> [EXERCISE]:
From the data that follows, copy every line with the string "computer".

Collected data entries:
────────────────────────────────────────
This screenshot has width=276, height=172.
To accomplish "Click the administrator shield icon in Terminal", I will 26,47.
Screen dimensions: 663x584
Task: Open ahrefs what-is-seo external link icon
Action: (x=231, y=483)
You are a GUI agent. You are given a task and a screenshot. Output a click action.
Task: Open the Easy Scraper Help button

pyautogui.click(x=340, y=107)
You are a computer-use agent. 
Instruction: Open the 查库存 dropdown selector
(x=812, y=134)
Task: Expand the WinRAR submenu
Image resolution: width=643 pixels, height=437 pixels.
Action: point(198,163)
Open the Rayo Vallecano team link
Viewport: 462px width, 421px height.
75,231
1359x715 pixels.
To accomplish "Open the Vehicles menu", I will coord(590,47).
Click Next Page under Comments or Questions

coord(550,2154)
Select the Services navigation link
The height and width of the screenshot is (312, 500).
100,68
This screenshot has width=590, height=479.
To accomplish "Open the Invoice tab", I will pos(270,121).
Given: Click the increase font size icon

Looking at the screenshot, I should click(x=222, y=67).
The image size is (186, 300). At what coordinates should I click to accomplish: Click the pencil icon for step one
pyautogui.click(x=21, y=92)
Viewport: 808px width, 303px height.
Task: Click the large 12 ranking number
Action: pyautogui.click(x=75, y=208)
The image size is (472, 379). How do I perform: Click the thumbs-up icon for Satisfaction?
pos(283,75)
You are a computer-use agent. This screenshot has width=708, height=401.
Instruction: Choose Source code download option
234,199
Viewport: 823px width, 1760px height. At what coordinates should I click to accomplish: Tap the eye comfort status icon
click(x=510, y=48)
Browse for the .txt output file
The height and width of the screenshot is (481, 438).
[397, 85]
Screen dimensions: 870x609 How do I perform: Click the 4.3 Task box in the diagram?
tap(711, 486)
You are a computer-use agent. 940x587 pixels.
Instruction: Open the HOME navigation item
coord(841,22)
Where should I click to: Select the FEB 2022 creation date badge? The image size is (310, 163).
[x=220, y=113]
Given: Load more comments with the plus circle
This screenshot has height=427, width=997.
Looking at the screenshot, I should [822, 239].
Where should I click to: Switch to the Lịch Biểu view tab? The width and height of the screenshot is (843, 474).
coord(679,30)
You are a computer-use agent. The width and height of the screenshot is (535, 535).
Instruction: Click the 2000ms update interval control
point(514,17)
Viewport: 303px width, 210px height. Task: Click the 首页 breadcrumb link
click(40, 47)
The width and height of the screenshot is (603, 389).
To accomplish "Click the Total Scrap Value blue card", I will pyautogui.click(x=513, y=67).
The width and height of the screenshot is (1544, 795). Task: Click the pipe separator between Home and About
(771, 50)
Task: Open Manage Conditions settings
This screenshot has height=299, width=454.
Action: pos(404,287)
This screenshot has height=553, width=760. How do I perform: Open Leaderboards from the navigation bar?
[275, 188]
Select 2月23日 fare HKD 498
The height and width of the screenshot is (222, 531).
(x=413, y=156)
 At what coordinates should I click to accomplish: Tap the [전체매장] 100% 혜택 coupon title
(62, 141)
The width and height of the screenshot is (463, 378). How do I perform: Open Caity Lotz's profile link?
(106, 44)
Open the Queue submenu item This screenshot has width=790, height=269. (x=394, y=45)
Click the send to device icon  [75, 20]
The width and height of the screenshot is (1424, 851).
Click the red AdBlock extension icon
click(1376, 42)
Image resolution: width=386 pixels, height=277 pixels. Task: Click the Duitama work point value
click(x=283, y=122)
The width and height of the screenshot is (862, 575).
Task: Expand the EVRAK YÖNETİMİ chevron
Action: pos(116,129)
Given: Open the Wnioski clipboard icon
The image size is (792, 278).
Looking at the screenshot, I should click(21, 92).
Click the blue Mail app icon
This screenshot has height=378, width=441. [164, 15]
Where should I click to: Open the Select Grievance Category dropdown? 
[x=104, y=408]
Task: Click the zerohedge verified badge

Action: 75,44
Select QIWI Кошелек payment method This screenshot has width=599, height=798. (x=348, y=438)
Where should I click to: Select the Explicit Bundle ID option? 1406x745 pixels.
────────────────────────────────────────
> [RESPONSE BELOW]:
You are a computer-use agent. 
You are a computer-use agent. This screenshot has width=708, height=401.
You are a computer-use agent. 940x587 pixels.
You are a computer-use agent. The width and height of the screenshot is (535, 535).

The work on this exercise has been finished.